Cornerstone is one of the leading sets at the bar dealing with climate change-related work, with a significant number of our barristers involved in the main climate cases, including net zero infrastructure work, and giving wide-ranging climate change related advice, including across the built environment and to all levels of local and national government. This gave rise to the dual aspect of Cornerstone Climate:

  • a cross-disciplinary practice group within Chambers, able to offer cross-cutting services for environment law and climate change advice and litigation, drawing on our award-winning planning, environment, property, commercial, regulatory and public law teams
  • a centre of excellent to leverage our legal skills to lead on climate and biodiversity upskilling and bring together our clients and those with whom we work to discuss and identify climate and nature-positive solutions.

We launched an online hub for Cornerstone Climate last month, which details our expertise, displays useful climate resources and where people can sign up for future Cornerstone Climate events.

Insights on Climate Change – our launch event

Our panel: Dr Friedierike Otto, Estelle Dehon KC and Lord Deben

Our panel: Dr Friedierike Otto, Estelle Dehon KC and Lord Deben

We welcomed professionals from across the legal, development, construction and academic sectors into our Chambers at Grey’s Inn for a thoughtful discussion on climate change and the physical and policy infrastructure required to deliver net zero by 2050.

Our esteemed panel included Lord Deben, the chair of the Climate Change Committee. He is the longest serving Secretary of State for the Environment the UK has ever had (1993-97). His sixteen years of top-level ministerial experience also include Minister for Agriculture, Fisheries & Food, Minister for London, Employment Minister and Paymaster General in HM Treasury.

We were also joined by Dr Friedierike Otto, a senior lecturer in climate science at Imperial College London’s Grantham Institute for Climate Change and the Environment. Previously she was director of the Environmental Change Institute at the University of Oxford. Friedericke was a lead author in the Intergovernmental Panel on Climate Change Sixth Assessment Report and the recent Synthesis Report. In 2021 she made TIME’s list of the top 100 influential people in the world.

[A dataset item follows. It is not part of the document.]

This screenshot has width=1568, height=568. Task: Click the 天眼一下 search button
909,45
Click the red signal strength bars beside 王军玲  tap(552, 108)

Appropriately, Cornerstone Climate founder Estelle Dehon KC chaired the panel. Estelle is a leading environmental silk specialising in climate change matters and in advising on how development can comply with net-zero carbon requirements. Last month (June) she appeared, with four other members of Cornerstone, in the Supreme Court in the first case concerning downstream greenhouse gas emissions from fossil fuel development. She won a Global Climate Leadership award at COP27.

The highlights from the panel discussion include:

  • Dr Otto’s insights into how the Intergovernmental Panel on Climate Change produces its reports, including that the line-by-line approval by all Governments of the Summary for Policymakers results in each line being a scientifically-based and unanimously approved statement;
  • Lord Deben encouraging those in the built environment to accelerate the building of net zero and climate adapted homes – both of which are ways to make developments stand out and be attractive to decision-makers and to the market;
  • Dr Otto’s explanation of the scientific work to be able to attribute specific weather events to climate change and her insight that there is very high certainty that climate change plays a role in heatwaves and fires, meaning that adapting and insulating UK houses is key to addressing climate change;
  • Lord Deben’s observation that professionals can use their abilities to talk about the impacts of the climate and biodiversity crises – which he sees as two sides of the same coin and deeply interrelated – in a way that makes them recognisable and human: for example, “retrofit” of homes is not easily understandable, but “improving your home” is.

We were glad to have a packed room for the launch of Cornerstone Climate, demonstrating the strength of interest in a cross disciplinary climate hub. Other member of the climate team in attendance included: Michael Bedford KC, Gerard Forlin KC, Jonathan ClayHarriet TownsendRobert WilliamsNina Pindham, Emma Dring and Verity Bell.